Американцы все-таки успели сбросить бомбу, одну, на неизвестный мне город Кокура. Причем дней через десять после начала операции Красной армии в Маньчжурии, в середине июня.
После таких новостей Арсо поглядывал на меня с опаской — так-то я о бомбе рассказывал всем понемногу, но большая часть моих «прогнозов» и «аналитики» досталась как раз ему — две семьи под одной крышей, куда он с подводной лодки денется? К тому же, именно Арсо я просил дать поручение военному атташе отследить перевозки войск СССР. Никакого шпионажа, просто внимательно читать газеты и смотреть вокруг — такой масштаб скрыть невозможно, тем более, если знать, куда смотреть.
С чем я промахнулся — с трехмесячным после капитуляции Германии сроком. Операция на Дальнем Востоке началась через пять месяцев, что логично — больше времени на переброску, да и в начале апреля дороги недостаточно сухие.
Недоверчивые ухмылки, с которыми Иво, Лека и другие слушали мои рассказки, пропали, а мои акции немного поднялись.
Может, поэтому, меня пригласили на перезахоронение Тито, но скорее по требованию американской киногруппы, которая возжелала увидеть «того офицера, что отдавал телу последние почести». Что характерно — киногруппа та же самая, которую мы за ширку вытаскивали в Ливно. Правда, мои наивные надежды что это такое проявление благодарности, рассыпались после разговора с режиссером. Он мне обрадовался, но немедленно начал распоряжаться, куда встать, как смотреть, чтобы получился идеальный монтаж — я над телом в Ливно, я на похоронах…
Хотел было опять выписать ему леща, но кругом официальные лица, от белых кителей в глазах рябит. Да, у НОАЮ, то есть Югославской народной армии, теперь есть парадная форма, очень напоминающая советскую, только белая. Даже мне приказали обзавестись такой, да где там! Все портные в Белграде заняты шитьем на генералов и полковников — разом потребовались десятки комплектов, ни ткани, ни фурнитуры не найти… А уж как фуражки делили — отдельная песня, я даже соваться не стал. Тем более, что с нас никто боевых задач не снимал и мы продолжали мотаться по всей стране.
За неделю до события добыл обычный офицерский мундир, Алька с Милушей подогнали по фигуре, нашили новые погоны вместо старых шевронов, вычистили, нагладили, прицепили все награды и в таком виде отправили на Топчидерский холм.
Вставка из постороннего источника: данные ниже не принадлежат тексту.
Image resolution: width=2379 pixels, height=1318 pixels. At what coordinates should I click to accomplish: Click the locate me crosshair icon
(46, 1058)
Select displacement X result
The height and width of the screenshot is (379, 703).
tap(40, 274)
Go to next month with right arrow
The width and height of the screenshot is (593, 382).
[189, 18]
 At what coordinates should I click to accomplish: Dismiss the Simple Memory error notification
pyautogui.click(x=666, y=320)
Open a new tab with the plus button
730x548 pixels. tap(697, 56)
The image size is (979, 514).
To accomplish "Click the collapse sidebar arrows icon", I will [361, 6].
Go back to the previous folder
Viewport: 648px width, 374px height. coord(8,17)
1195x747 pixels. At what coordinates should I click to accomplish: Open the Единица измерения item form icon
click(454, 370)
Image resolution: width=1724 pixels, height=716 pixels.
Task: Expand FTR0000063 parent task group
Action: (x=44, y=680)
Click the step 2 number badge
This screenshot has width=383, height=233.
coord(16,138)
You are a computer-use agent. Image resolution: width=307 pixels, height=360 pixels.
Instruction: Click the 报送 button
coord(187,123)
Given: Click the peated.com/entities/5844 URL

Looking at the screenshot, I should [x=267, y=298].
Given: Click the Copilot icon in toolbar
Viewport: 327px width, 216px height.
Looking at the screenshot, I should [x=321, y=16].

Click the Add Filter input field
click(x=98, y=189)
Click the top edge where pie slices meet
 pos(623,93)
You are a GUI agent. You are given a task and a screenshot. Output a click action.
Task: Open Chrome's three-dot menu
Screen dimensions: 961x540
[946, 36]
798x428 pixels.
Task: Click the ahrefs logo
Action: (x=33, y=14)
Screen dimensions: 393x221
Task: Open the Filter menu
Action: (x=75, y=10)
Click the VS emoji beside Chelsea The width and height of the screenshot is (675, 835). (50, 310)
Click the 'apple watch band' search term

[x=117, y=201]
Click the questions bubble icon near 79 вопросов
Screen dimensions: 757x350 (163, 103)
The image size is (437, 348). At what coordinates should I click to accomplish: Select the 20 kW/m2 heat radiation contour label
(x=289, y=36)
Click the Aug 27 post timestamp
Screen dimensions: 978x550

До мавзолеев мы еще не доросли, над склепом Тито построили брутальный павильон из грубого камня, с бронзовыми «Партизанской споменицей», серпом-молотом и другими положенными символами.
Гроб несли на руках ближайшие сподвижники, в основном из «молодых», Моше Пияде к такому важному делу вообще не подпустили — дескать, ростом не вышел, ну не анекдот? Нет, я понимаю, борьба за власть и все такое, но Пияде, как ни крути, один из старейших и с Тито работал как бы не дольше прочих.
Вот пока гроб снимали с лафета и несли к могиле, я мимо почетного караула, где попадались знакомые еще со времен Ужицкой штурмовой роты, проскользнул поближе к иностранным военным, чтобы не выделяться зеленой формой.
Генерал Коренев покосился на мою могучую грудь, украшенную наградами Югославии, Англии и США, и тихонько хмыкнул. Явная недоработочка — советские власти никак геройского героя в моем лице не отметили. А теперь, наверное, и не отметят никогда: «Красное знамя» или «Красную звезду» беспартийному сыну белогвардейца дать нельзя, «Отечественную войну» — так я не участник, даже «За освобождение Белграда» не положено, ибо вместо того, чтобы освобождать город, отсиживался в подвале у кровавой гебни. Ладно, так скажу, зачем мне орден? Я согласен на медаль — «За победу над Германией», например. Эту я заработал сто процентов.
Оркестр играл траурные мелодии, говорили Джилас, Рибар, Жуйович, доктор Шубашич, дальше я не слушал — независимо от принадлежности к «старикам» или «молодым», все партийные клялись в верности заветам маршала и учению Ленина-Сталина, обещали построить свободную и справедливую Югославию.
А я дивился на советскую делегацию, вернее, на то, что ее возглавляли посол и атташе Корнеев — Москва на прощание с кавалером ордена «Победы» не прислала ни-ко-го. От Болгарии, Венгрии, Греции и Румынии присутствовали высшие военные чины, маршала все-таки хоронят, от Албании сам Кочи Дзодзе, а Кремль все еще демонстрировал недовольство. Албанцам, кстати, тоже досталось — понизили в ранге, переименовали компартию в «партию труда». И поставки продовольствия сократили, но тут я СССР понимаю — у самих семеро по лавкам, страну после войны надо поднимать и заново отстраивать.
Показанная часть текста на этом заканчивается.